Microsoft is revealing as we speak that it has found a nation-state assault on its company methods from the identical Russian state-sponsored group of hackers that had been answerable for the subtle SolarWinds attack. Microsoft says the hackers, often called Nobelium, had been capable of entry electronic mail accounts of some members of its senior management crew late final 12 months.
“Starting in late November 2023, the menace actor used a password spray assault to compromise a legacy non-production check tenant account and achieve a foothold, after which used the account’s permissions to entry a really small share of Microsoft company electronic mail accounts, together with members of our senior management crew and workers in our cybersecurity, authorized, and different capabilities, and exfiltrated some emails and hooked up paperwork,” says the Microsoft Safety Response Heart in a blog post filed late on Friday.
Microsoft says the group was “initially concentrating on electronic mail accounts” for details about themselves, but it surely’s not clear what different emails and paperwork have been stolen within the course of. Microsoft solely found the assault final week on January twelfth, and the corporate hasn’t disclosed how lengthy the attackers had been capable of entry its methods.
“The assault was not the results of a vulnerability in Microsoft services or products. To this point, there is no such thing as a proof that the menace actor had any entry to buyer environments, manufacturing methods, supply code, or AI methods,” says Microsoft.
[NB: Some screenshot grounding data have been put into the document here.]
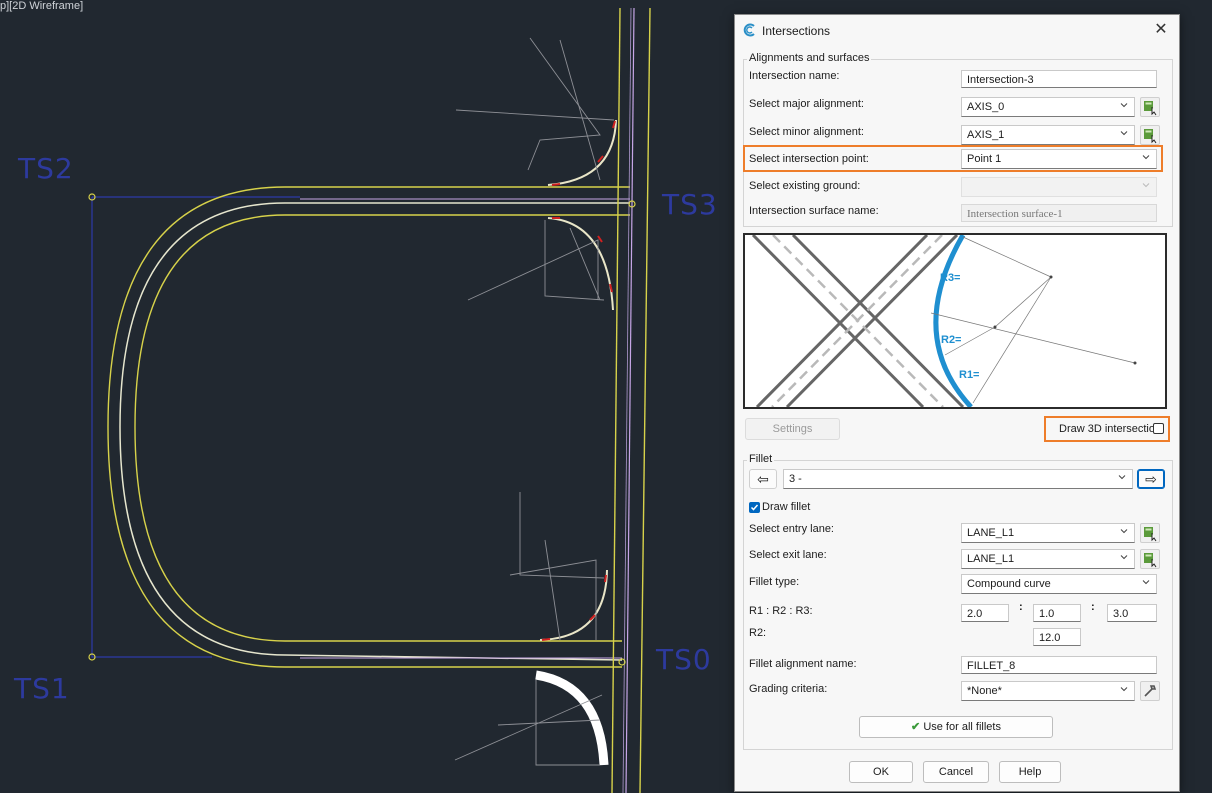  What do you see at coordinates (1048, 107) in the screenshot?
I see `major-alignment-select: AXIS_0` at bounding box center [1048, 107].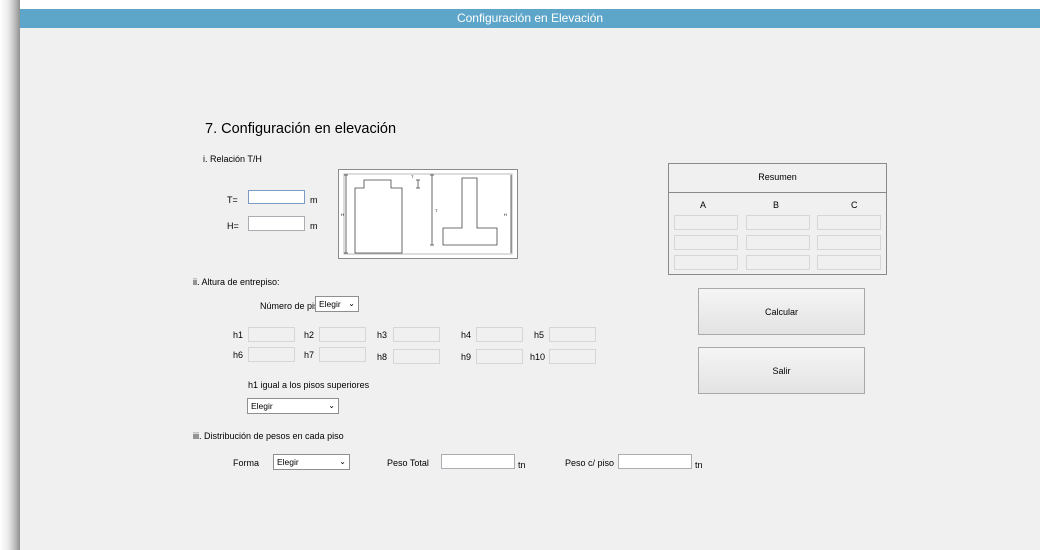  Describe the element at coordinates (854, 205) in the screenshot. I see `summary-header-c: C` at that location.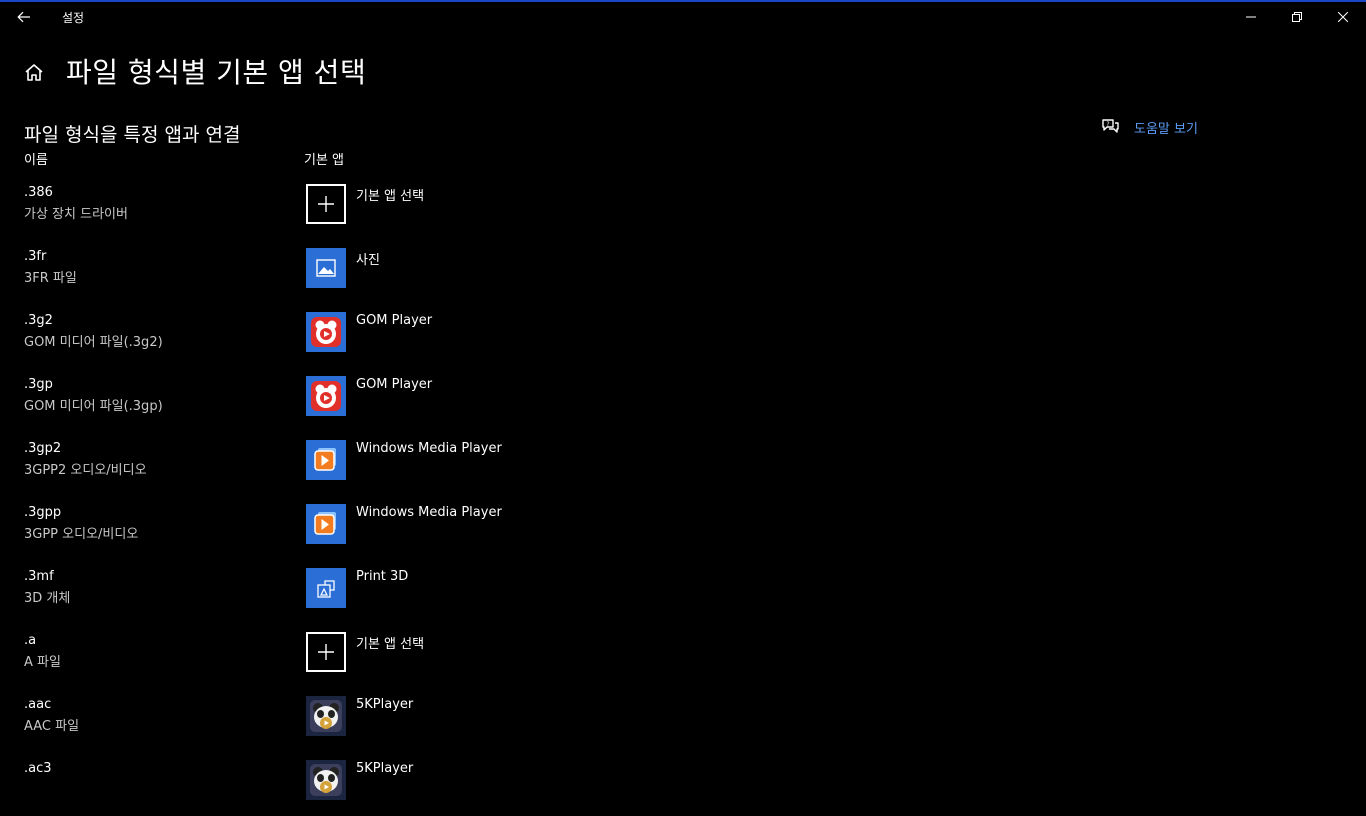 The height and width of the screenshot is (816, 1366). Describe the element at coordinates (683, 272) in the screenshot. I see `file-type-row: .3fr 3FR 파일 사진` at that location.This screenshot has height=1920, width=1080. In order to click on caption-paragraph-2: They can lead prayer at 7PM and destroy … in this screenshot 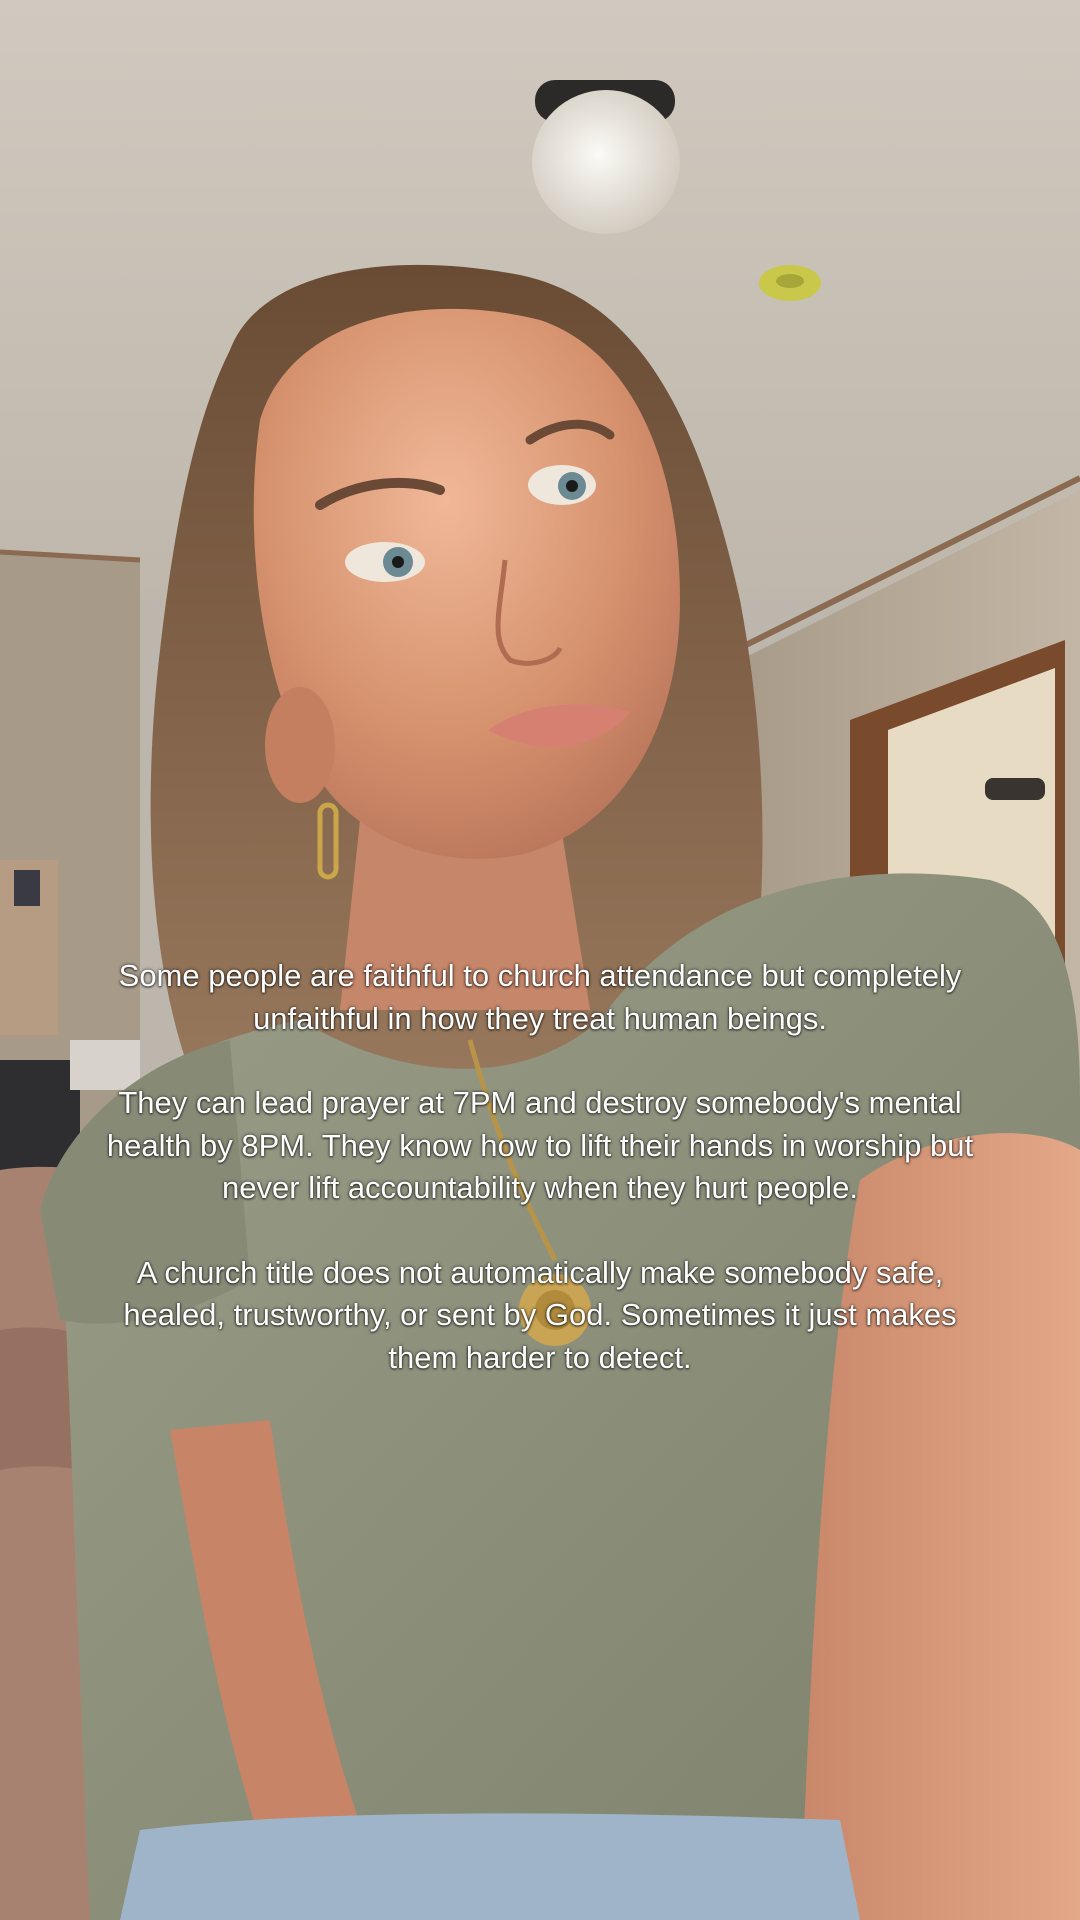, I will do `click(540, 1145)`.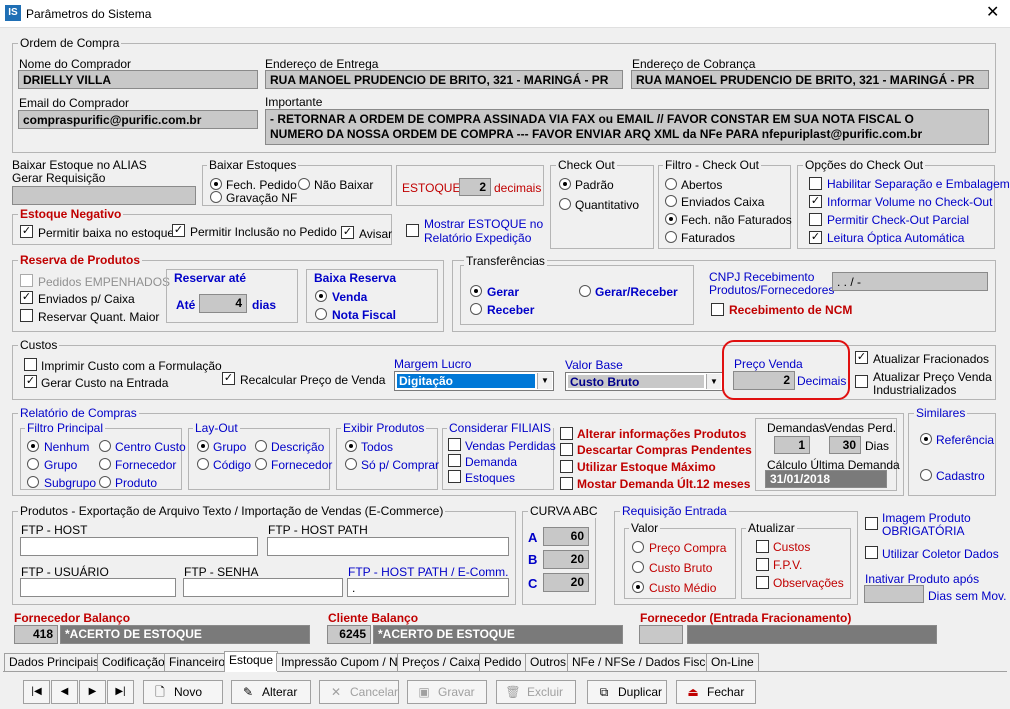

The assault came about simply days after Microsoft introduced its plan to overtake its software program safety following main Azure cloud assaults. Whereas Microsoft prospects don’t seem to have been impacted on this new incident and this wasn’t the results of a Microsoft vulnerability, that is nonetheless the newest in a line of cybersecurity incidents for Microsoft. It discovered itself on the middle of the SolarWinds assault practically three years ago, then 30,000 organizations’ email servers were hacked in 2021 attributable to a Microsoft Alternate Server flaw, and Chinese language hackers breached US government emails through a Microsoft cloud exploit final 12 months.
Microsoft is now altering the way in which it designs, builds, checks, and operates its software program and providers. It’s the largest change to its safety strategy because the firm introduced its Safety Growth Lifecycle (SDL) in 2004 after enormous Home windows XP flaws knocked PCs offline.